Şimdi bunları böyle belirttikten sonra, Türkiye'ye yönelik, özellikle Avrupa Birliği tartışmaları ekseninde, yine küreselleşme tartışmaları ekseninde Türkiye'ye yönelik bir sürü tarih saldırıları var, tarih taarruzu var hatta diyebiliriz buna.
Şimdi bir güneş tutulması kavramı var bilirsiniz, ay güneşin önüne geçtiğinde işte güneş arka plânda kalır ve dünya bir nebze karanlığa bürünür. Bir de akıl tutulması var. Yani insanlarımızın akıllarının önüne perdeler geriliyor, tarih tezleriyle perdeler geriliyor ve bir tarih tutulması söz konusu oluyor, bir akıl tutulması söz konusu oluyor.
Bu nasıl yapılıyor? Hem işte millî eğitim politikalarıyla yapılıyor, hem tarih tezleriyle yapılıyor, hem medya vasıtasıyla, hem sinema, müzik gibi, edebiyat gibi sanat dalları vasıtasıyla yapılıyor. Ve sonuçta bakıyorsunuz ki, işte cennet bahçeleri Ağrı Dağındadır diye bir Ermeni plânı, programı çıkıyor ortaya. Bakıyorsunuz ki, "Salkım Hanımın Taneleri" diye bir film Türkiye Radyo Televizyonunda Ermeni tezlerini işliyor. Türk aklı, Türk fikri tamamen bir taarruz altında.
Şimdi Kâzım Mirşan Bey gibi araştırmacılar ortaya çıkıp da temel tarih tezlerini ortaya koyduğu zaman, bütün bu saldırıların dayandığı kökenler alt üst oluyor, temelinden yıkılıyor; o bakımdan önemli.

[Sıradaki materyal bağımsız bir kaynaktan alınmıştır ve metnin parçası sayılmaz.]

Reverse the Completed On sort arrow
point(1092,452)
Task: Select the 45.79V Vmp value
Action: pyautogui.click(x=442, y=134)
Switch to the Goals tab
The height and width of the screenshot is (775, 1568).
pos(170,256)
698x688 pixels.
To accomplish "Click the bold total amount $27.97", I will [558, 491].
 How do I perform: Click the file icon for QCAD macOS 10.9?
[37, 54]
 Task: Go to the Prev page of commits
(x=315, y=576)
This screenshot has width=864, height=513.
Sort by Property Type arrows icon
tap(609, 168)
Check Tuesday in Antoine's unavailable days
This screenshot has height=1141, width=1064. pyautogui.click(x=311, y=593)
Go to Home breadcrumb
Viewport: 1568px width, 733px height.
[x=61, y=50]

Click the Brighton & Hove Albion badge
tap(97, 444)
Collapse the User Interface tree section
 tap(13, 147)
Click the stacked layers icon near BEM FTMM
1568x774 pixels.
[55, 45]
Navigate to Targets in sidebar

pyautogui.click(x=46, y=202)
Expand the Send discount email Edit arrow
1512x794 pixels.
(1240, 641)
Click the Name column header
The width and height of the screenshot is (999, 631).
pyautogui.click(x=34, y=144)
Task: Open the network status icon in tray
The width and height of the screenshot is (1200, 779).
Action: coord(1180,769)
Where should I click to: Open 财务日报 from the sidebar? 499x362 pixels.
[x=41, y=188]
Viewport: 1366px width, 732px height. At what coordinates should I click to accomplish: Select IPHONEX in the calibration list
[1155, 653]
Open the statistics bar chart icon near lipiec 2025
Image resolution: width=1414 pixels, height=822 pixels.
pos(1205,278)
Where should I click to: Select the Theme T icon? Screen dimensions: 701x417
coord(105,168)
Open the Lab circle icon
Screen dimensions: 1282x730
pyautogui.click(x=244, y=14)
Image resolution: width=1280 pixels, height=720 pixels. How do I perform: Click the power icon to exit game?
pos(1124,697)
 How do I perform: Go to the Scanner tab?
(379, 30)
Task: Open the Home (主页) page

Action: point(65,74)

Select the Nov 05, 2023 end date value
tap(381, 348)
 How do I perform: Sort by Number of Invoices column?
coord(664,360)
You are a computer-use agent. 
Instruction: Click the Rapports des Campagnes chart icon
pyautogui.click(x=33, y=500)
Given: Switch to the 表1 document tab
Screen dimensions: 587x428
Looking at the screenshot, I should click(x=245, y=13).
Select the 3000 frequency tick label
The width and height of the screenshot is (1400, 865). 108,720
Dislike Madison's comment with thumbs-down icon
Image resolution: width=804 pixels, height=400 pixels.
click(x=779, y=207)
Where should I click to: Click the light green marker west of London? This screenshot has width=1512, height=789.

Şimdi Kâzım Mirşan Bey, işte "Göktürk yok" dese de, "Göktürk Devleti kurulmamıştır" dese de, "Orhun Yazıtları M.S. 730, 734 yıllarında dikilmiştir" tezine karşı olarak "bu M.Ö. 500 yıllarında dikilmiştir" dese, bunun bizim açımızdan bir mahzuru yok. yani Türkler açısından. Hatta, Türkler açısından faydası var. Niçin? bizim tarihimizin çok daha eskiye dayandığını göstermiş oluyor. Nitekim zaten Türkçe'nin 16000 yılını işliyor, 16000 yıldan önce alıyor, bugüne getiriyor, işte Etrüskler'! inceliyor, Norveç'teki, İsveç'teki yazıtlara kadar uzanıyor. Bunu daha çok geliştirenler de var.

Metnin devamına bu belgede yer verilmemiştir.